À peine quelques mois après son arrivée à la tête de la mairie de Carcassonne, Christophe Barthès fait de nouveau parler de lui.

Le maire issu du Rassemblement national a annoncé son refus de mettre des locaux municipaux à disposition du consulat d’Algérie pour l’organisation des prochaines élections législatives algériennes, une décision qu’il justifie par le contexte diplomatique actuel entre les deux pays.
Jeudi 11 juin, Christophe Barthès a officialisé sa décision de ne pas mettre de bâtiments municipaux à disposition du consulat d’Algérie pour l’organisation du scrutin législatif prévu le 2 juillet.
Selon les informations communiquées par la municipalité, les autorités consulaires algériennes avaient sollicité la ville afin d’installer des bureaux de vote destinés aux ressortissants algériens résidant en France.
Dans un message diffusé sur les réseaux sociaux de la commune, le maire estime que la ville n’a pas vocation à mobiliser ses moyens pour participer à l’organisation d’un scrutin relevant d’un État étranger dans le contexte actuel.

Une décision motivée par le contexte diplomatique
Pour justifier sa position, l’élu invoque les relations particulièrement tendues entre la France et l’Algérie ces derniers mois.
Christophe Barthès fait notamment référence à plusieurs dossiers qui ont alimenté les échanges entre les deux pays.
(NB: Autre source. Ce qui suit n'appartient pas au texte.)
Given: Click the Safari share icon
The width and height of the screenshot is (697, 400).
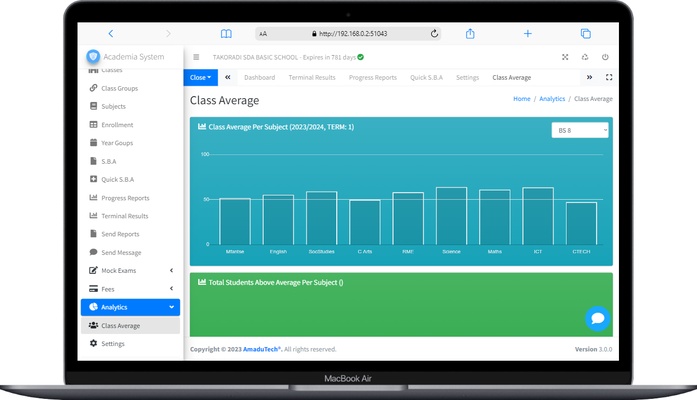Looking at the screenshot, I should point(470,33).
Parmi eux figurent les situations de l’écrivain Boualem Sansal ainsi que du journaliste sportif Christophe Gleizes.
Selon le maire, ces éléments participent au contexte qui l’a conduit à refuser la mise à disposition des infrastructures municipales pour cette consultation électorale.
Un message adressé aux habitants d’origine algérienne

Face aux réactions suscitées par cette annonce, Christophe Barthès a tenu à préciser que sa décision ne visait pas les ressortissants algériens vivant à Carcassonne.
L’élu affirme qu’il s’agit d’une position politique dirigée contre les autorités algériennes et non contre la communauté algérienne présente sur le territoire communal.
Cette précision intervient alors que la question de l’organisation des scrutins étrangers en France suscite régulièrement des débats au sein de certaines collectivités locales.